それから私はひたすら玄関で待つことになった。何せジンさんがどこからここに向かうのか、そこからどれくらいでここに着くのか、彼は一切教えてくれなかったから。ならば、いつ来てもすぐに迎え入れてあげられるようにここにいなければ。そんな使命感のような物が、私を動かしていた。
かなり長い時間が経ったはずなのに、一度吹き飛んだ眠気は戻ってくる気配がなかった。じわじわと迫り来る不安に焦り始めた頃、ようやく近くで聞き覚えのある車のエンジン音が聞こえたので、私はドアの鍵を開けて離れた。そのドアがゆっくりと開けられ、ゆらりと家の中に入ってきたジンさんを見た時、私は全身が粟立つのをはっきりと感じた。
突っ立ったまま動かない彼の後ろで、ドアが音を立てて閉まる。今の彼におかえり、なんて誰が暢気に言えよう。少し近付いただけで鼻につく鉄の匂い。握られたままの拳銃。
「……ジンさん?」
名を呼んでも、ピクリとも反応しない。いつもの冷たい目は、酷く虚ろだった。その視界には明らかに私がいるはずなのに、認識されている気がしない。心臓を握りつぶされているような感覚がした。
いったい、何人殺したのだろう。何人の死を見たのだろう。人を手にかけることに躊躇いなど持ち合わせていない彼が、こうなるほどとは。
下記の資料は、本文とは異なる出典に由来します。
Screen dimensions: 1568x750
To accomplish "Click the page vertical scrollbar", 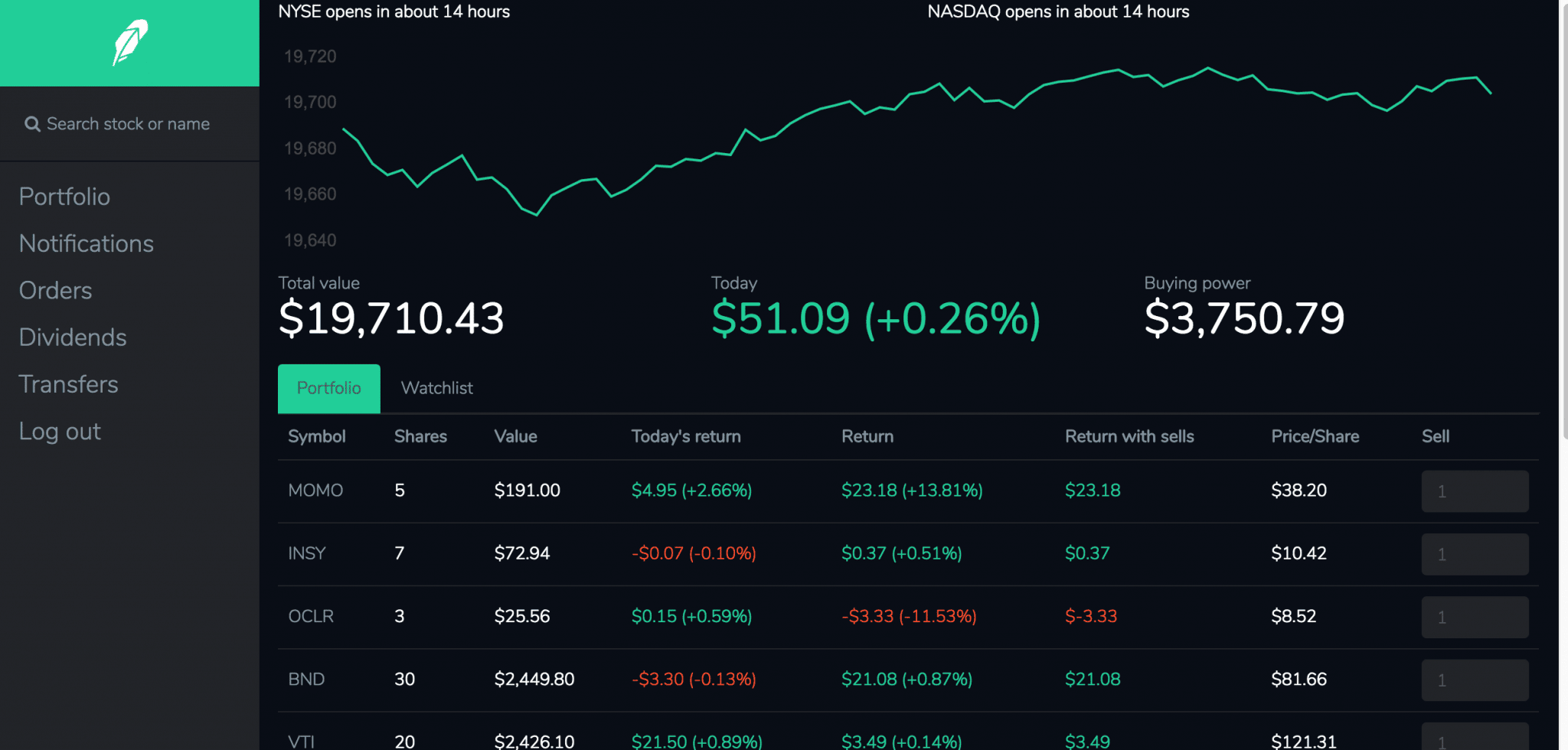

――いや、違う。私は頭を振った。あの方のため、組織のためならどんな過酷な任務でも身を投じられるとはいえ、彼は人殺しに快楽を見いだすような殺人鬼ではない。そして、非情を貫いているように見えて、仲間を犠牲にする道をわざわざ選ぶような人でもない。今、目の前で死の気配に纏わりつかれ一人動けないままのジンさんを見ていると。如何に自分が彼に勝手極まりない幻想を抱いていたのかを思い知らされるようだった。
一歩、また一歩と近付いていく。きっと彼は、まだあの血だまりと屍が散りばめられた世界から帰ってきていない。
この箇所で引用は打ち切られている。